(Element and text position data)
┄┄┄┄┄┄┄┄┄┄

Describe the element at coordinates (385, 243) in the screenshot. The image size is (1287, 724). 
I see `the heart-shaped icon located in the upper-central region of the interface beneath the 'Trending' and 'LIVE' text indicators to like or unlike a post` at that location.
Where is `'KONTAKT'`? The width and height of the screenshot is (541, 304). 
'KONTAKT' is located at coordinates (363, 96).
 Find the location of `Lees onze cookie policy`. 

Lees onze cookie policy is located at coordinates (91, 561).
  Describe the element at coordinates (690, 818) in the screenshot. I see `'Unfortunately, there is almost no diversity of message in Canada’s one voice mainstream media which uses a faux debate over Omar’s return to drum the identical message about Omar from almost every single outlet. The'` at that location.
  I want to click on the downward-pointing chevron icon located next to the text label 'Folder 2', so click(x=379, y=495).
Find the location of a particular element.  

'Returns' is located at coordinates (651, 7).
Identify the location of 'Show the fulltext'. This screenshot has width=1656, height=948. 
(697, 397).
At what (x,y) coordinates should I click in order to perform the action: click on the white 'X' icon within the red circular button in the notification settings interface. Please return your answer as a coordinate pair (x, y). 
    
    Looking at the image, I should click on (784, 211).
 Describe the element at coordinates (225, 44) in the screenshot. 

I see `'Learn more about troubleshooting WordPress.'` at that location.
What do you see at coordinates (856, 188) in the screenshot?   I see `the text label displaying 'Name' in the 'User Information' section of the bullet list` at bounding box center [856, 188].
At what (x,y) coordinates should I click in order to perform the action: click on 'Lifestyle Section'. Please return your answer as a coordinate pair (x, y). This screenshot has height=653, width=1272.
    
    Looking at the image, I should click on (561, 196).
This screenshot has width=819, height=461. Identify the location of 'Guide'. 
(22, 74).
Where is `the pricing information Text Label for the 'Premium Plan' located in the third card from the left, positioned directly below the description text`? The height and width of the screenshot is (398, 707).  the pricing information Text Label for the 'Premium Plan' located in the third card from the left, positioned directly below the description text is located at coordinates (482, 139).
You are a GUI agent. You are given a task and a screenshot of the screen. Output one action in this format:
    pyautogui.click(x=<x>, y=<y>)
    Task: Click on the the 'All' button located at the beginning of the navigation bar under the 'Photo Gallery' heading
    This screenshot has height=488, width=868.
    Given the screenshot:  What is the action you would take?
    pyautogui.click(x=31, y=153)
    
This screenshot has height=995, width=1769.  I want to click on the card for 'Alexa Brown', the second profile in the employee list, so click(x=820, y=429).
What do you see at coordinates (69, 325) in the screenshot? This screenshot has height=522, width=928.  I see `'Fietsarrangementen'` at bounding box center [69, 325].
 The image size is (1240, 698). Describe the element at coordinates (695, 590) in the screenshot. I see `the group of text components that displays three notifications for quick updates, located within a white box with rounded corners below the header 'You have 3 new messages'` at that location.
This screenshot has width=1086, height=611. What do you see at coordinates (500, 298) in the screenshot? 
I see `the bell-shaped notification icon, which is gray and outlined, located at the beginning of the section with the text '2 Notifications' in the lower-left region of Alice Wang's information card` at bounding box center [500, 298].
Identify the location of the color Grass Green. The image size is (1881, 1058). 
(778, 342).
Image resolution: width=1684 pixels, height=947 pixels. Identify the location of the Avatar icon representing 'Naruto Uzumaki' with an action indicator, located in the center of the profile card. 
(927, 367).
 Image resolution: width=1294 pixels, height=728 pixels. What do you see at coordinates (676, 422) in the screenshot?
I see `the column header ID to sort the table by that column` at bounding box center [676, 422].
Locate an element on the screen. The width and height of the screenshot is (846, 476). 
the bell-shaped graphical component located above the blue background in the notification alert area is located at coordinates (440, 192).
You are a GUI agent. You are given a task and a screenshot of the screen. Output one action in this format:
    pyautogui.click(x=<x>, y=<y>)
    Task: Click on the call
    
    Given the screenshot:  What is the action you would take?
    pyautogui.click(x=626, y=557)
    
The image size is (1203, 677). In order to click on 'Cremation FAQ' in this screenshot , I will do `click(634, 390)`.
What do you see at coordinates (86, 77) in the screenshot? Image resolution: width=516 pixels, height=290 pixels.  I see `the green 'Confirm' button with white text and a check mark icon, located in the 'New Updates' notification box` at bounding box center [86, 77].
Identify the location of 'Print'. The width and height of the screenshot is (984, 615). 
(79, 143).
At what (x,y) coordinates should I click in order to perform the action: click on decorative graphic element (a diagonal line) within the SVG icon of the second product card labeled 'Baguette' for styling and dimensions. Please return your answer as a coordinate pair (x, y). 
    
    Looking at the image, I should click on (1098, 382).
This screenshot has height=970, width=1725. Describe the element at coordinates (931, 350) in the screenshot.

┄┄┄┄┄┄┄┄┄┄

- **Short exercise**: Rewrite every line of the items above as a Markdown table with the columns Row and Line, numbering the rows in order. Leave out blank lines.

- **Exercise solution**:
| Row | Line |
|---|---|
| 1 | Describe the element at coordinates (385, 243) in the screenshot. The image size is (1287, 724).  |
| 2 | I see `the heart-shaped icon located in the upper-central region of the interface beneath the 'Trending' and 'LIVE' text indicators to like or unlike a post` at that location. |
| 3 | Where is `'KONTAKT'`? The width and height of the screenshot is (541, 304).  |
| 4 | 'KONTAKT' is located at coordinates (363, 96). |
| 5 |  Find the location of `Lees onze cookie policy`.  |
| 6 | Lees onze cookie policy is located at coordinates (91, 561). |
| 7 |   Describe the element at coordinates (690, 818) in the screenshot. I see `'Unfortunately, there is almost no diversity of message in Canada’s one voice mainstream media which uses a faux debate over Omar’s return to drum the identical message about Omar from almost every single outlet. The'` at that location. |
| 8 |   I want to click on the downward-pointing chevron icon located next to the text label 'Folder 2', so click(x=379, y=495). |
| 9 | Find the location of a particular element.   |
| 10 | 'Returns' is located at coordinates (651, 7). |
| 11 | Identify the location of 'Show the fulltext'. This screenshot has width=1656, height=948.  |
| 12 | (697, 397). |
| 13 | At what (x,y) coordinates should I click in order to perform the action: click on the white 'X' icon within the red circular button in the notification settings interface. Please return your answer as a coordinate pair (x, y).  |
| 14 |     Looking at the image, I should click on (784, 211). |
| 15 |  Describe the element at coordinates (225, 44) in the screenshot.  |
| 16 | I see `'Learn more about troubleshooting WordPress.'` at that location. |
| 17 | What do you see at coordinates (856, 188) in the screenshot?   I see `the text label displaying 'Name' in the 'User Information' section of the bullet list` at bounding box center [856, 188]. |
| 18 | At what (x,y) coordinates should I click in order to perform the action: click on 'Lifestyle Section'. Please return your answer as a coordinate pair (x, y). This screenshot has height=653, width=1272. |
| 19 |     Looking at the image, I should click on (561, 196). |
| 20 | This screenshot has width=819, height=461. Identify the location of 'Guide'.  |
| 21 | (22, 74). |
| 22 | Where is `the pricing information Text Label for the 'Premium Plan' located in the third card from the left, positioned directly below the description text`? The height and width of the screenshot is (398, 707).  the pricing information Text Label for the 'Premium Plan' located in the third card from the left, positioned directly below the description text is located at coordinates (482, 139). |
| 23 | You are a GUI agent. You are given a task and a screenshot of the screen. Output one action in this format: |
| 24 |     pyautogui.click(x=<x>, y=<y>) |
| 25 |     Task: Click on the the 'All' button located at the beginning of the navigation bar under the 'Photo Gallery' heading |
| 26 |     This screenshot has height=488, width=868. |
| 27 |     Given the screenshot:  What is the action you would take? |
| 28 |     pyautogui.click(x=31, y=153) |
| 29 | This screenshot has height=995, width=1769.  I want to click on the card for 'Alexa Brown', the second profile in the employee list, so click(x=820, y=429). |
| 30 | What do you see at coordinates (69, 325) in the screenshot? This screenshot has height=522, width=928.  I see `'Fietsarrangementen'` at bounding box center [69, 325]. |
| 31 |  The image size is (1240, 698). Describe the element at coordinates (695, 590) in the screenshot. I see `the group of text components that displays three notifications for quick updates, located within a white box with rounded corners below the header 'You have 3 new messages'` at that location. |
| 32 | This screenshot has width=1086, height=611. What do you see at coordinates (500, 298) in the screenshot?  |
| 33 | I see `the bell-shaped notification icon, which is gray and outlined, located at the beginning of the section with the text '2 Notifications' in the lower-left region of Alice Wang's information card` at bounding box center [500, 298]. |
| 34 | Identify the location of the color Grass Green. The image size is (1881, 1058).  |
| 35 | (778, 342). |
| 36 | Image resolution: width=1684 pixels, height=947 pixels. Identify the location of the Avatar icon representing 'Naruto Uzumaki' with an action indicator, located in the center of the profile card.  |
| 37 | (927, 367). |
| 38 |  Image resolution: width=1294 pixels, height=728 pixels. What do you see at coordinates (676, 422) in the screenshot? |
| 39 | I see `the column header ID to sort the table by that column` at bounding box center [676, 422]. |
| 40 | Locate an element on the screen. The width and height of the screenshot is (846, 476).  |
| 41 | the bell-shaped graphical component located above the blue background in the notification alert area is located at coordinates (440, 192). |
| 42 | You are a GUI agent. You are given a task and a screenshot of the screen. Output one action in this format: |
| 43 |     pyautogui.click(x=<x>, y=<y>) |
| 44 |     Task: Click on the call |
| 45 |     Given the screenshot:  What is the action you would take? |
| 46 |     pyautogui.click(x=626, y=557) |
| 47 | The image size is (1203, 677). In order to click on 'Cremation FAQ' in this screenshot , I will do `click(634, 390)`. |
| 48 | What do you see at coordinates (86, 77) in the screenshot? Image resolution: width=516 pixels, height=290 pixels.  I see `the green 'Confirm' button with white text and a check mark icon, located in the 'New Updates' notification box` at bounding box center [86, 77]. |
| 49 | Identify the location of 'Print'. The width and height of the screenshot is (984, 615).  |
| 50 | (79, 143). |
| 51 | At what (x,y) coordinates should I click in order to perform the action: click on decorative graphic element (a diagonal line) within the SVG icon of the second product card labeled 'Baguette' for styling and dimensions. Please return your answer as a coordinate pair (x, y).  |
| 52 |     Looking at the image, I should click on (1098, 382). |
| 53 | This screenshot has height=970, width=1725. Describe the element at coordinates (931, 350) in the screenshot. |